Technology and Organizational Design
Technology: knowledge, skills, equipment, methods used to transform inputs into outputs
Manufacturing:
- Small-batch/unit production: each batch made to fit different customer specifications
- Has low formalizations; suited to organic structures
- Mass production: large numbers of uniform items in an assembly line
- Has moderate vertical integration and high horizontal differentiation; best suited to mechanistic structures
- Continuous-process production: highly-automated production
- High vertical differentiation and low horizontal differentiation; best suited to organic structures
Job Design
| Simplification | Rotation | Enrichment | |
|---|---|---|---|
| Scope | Narrow | Wide | Wide |
| Depth | Low | Low | High |
| Specialization | High | Moderate | Low |
Matrix; columns:
- Job simplification (e.g. manufacturing line); very boring
- Job rotation and enlargement
- Job rotation reduces effect of boredom
- Job enrichment
- Letting people see how they fit in the bigger picture to (hopefully provide) better satisfaction
- e.g. letting workers go through the whole process rather than making a production line
Matrix; rows:
- Job scope: number/variety of tasks
- Job depth: extend of planning, controlling responsibility
- Task specialization
Core Characteristics Model
Allows managers to create a job that best fits people’s needs.

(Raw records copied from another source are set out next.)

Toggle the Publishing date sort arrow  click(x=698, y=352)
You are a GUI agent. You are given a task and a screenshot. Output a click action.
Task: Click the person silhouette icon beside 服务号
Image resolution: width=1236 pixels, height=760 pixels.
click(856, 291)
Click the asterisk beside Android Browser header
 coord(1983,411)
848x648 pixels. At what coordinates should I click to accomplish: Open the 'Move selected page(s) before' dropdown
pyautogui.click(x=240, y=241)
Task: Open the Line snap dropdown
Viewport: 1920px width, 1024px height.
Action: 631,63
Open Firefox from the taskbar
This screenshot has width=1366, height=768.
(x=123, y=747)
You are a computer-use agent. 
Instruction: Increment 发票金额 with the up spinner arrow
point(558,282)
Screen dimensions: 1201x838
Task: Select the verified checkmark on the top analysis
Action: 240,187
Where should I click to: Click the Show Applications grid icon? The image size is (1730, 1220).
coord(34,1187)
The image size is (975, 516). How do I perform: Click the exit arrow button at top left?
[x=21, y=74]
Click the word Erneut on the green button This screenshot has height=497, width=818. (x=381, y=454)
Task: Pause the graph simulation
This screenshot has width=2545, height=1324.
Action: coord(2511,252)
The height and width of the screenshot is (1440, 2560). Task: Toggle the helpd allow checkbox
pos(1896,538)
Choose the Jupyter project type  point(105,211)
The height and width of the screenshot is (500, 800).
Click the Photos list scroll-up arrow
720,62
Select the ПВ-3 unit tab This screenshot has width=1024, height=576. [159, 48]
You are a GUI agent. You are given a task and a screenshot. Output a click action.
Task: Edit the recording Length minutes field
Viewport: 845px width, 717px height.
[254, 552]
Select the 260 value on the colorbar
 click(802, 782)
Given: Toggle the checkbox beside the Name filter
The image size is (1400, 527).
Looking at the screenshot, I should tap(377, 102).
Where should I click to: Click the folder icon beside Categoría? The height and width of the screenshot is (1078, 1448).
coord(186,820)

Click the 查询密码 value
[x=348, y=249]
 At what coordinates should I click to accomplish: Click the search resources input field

A job high in the five core characteristics is ‘enriched’:
- Skill variety
- Task identity
- Task significance
- Autonomy
- Feedback from the job itself
Outcomes:
- Skill variety, task identity and significance lead to the work being meaningful
- Autonomy leads to responsibility for outcomes
- Feedback leads to knowledge of the actual results of the work
Alternative Job Arrangements
- Flexible working hours
- Compressed work week
- Job sharing
- e.g. one person works mornings, another only in evening
- Work sharing
- Telecommuting
- Downsides: loneliness, lack of feedback, ‘water-cooler’ talk
- Part time
- Casual
Stress
Does the structure increase stress? Can this be mitigated or removed?
Stress factors:
- Work factors: task/role demands, interpersonal relationships, career progress
- Individual factors: needs, capability, personality
- Non-work factors: family, economics, personal affairs
NZ: employers have an obligation to ensure workers are not put under inappropriate stress.